Mongodb – 294 : Failed with error ‘aborted’, from rs4 to rs0

mongodb

Regarding failed with error aborted will we lose the chunks

enter image description here

In logs I found this:

2017-09-14T01:35:21.533+0900 W SHARDING [conn38309]
Chunk move failed :: caused by :: ChunkRangeCleanupPending: 
can't accept new chunks because there are still 4 deletes from previous migration
2017-09-14T01:35:11.439+0900 I COMMAND  [conn38309] command admin.$cmd
command: moveChunk { moveChunk: "transam_db.panelist", 
shardVersion: [ Timestamp 762000|1, ObjectId('590b4564c5ac1ee3b6e9050d') ],
epoch: ObjectId('590b4564c5ac1ee3b6e9050d'), 
configdb: "configReplSet/mgdb07:27019,mgdb08:27019,mgdb09:27019", 
fromShard: "rs1", toShard: "rs4", 
min: { panelist_id: 407157 }, 
max: { panelist_id: 416836 }, 
chunkVersion: [ Timestamp 762000|1, ObjectId('590b4564c5ac1ee3b6e9050d') ],
maxChunkSizeBytes: 67108864, waitForDelete: false, takeDistLock: false }
exception: can't accept new chunks because there are still 4 deletes from previous migration 
code:200 numYields:75 reslen:278 locks:{ Global: { acquireCount: { r: 161, w: 3 } }, 
Database: { acquireCount: { r: 79, w: 3 } }, 
Collection: { acquireCount: { r: 79, W: 3 } } } 
protocol:op_command 2622ms

Due to this, it's unable to move the chunks. Please give a solution.

Best Answer

Answer is NO.

At 3.4 mongodb we got multi threaded chunk balancing and it is "little bit" stupid that way that it can try to move chunk (from or to) shard what is currently already participating in some other chunk move operation. Of course, that is not possible and then that new move operation is aborted.
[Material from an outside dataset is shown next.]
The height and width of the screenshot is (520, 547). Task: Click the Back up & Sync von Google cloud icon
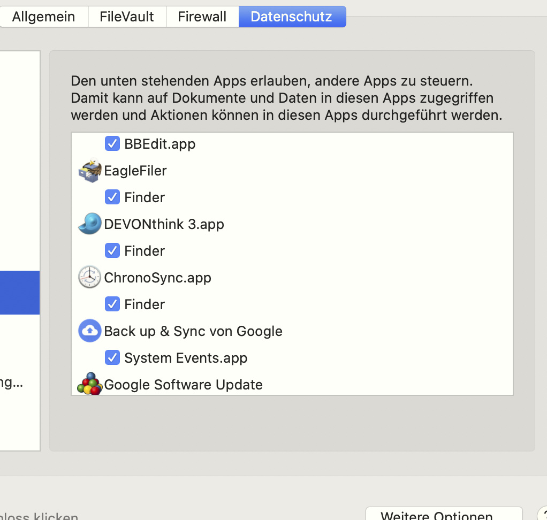pos(89,331)
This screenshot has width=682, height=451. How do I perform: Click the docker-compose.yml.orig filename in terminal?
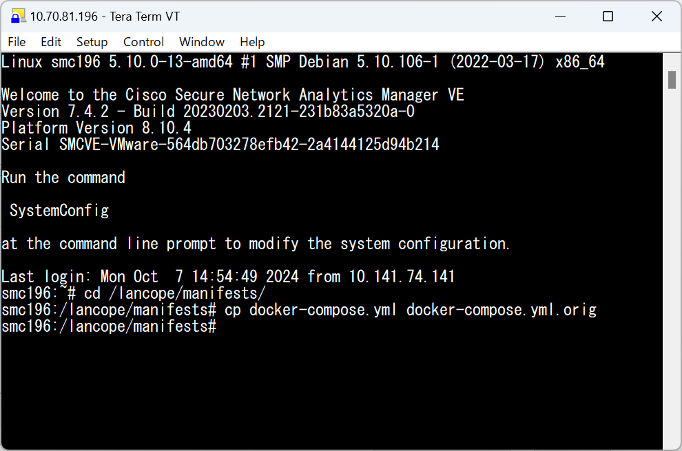502,310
If you start seeing huge aborted values, like thousands, check log files of those shards whose name is most listed on error list. Like rs4 there. From log files you see what was "reason" why move was aborted. There can be be cursor with no timeout and previous move operations remove is hanging there.

But, aborted chunk move does not lose data, ever. Data is never removed until it is copied to the new location and then mark to be there.

To find a possible reason for those aborts, all (primary) mongod.log files must be checked. Without them, it's impossible. There is always from node and to node, both log files have information about "that" movechunk operation what was aborted.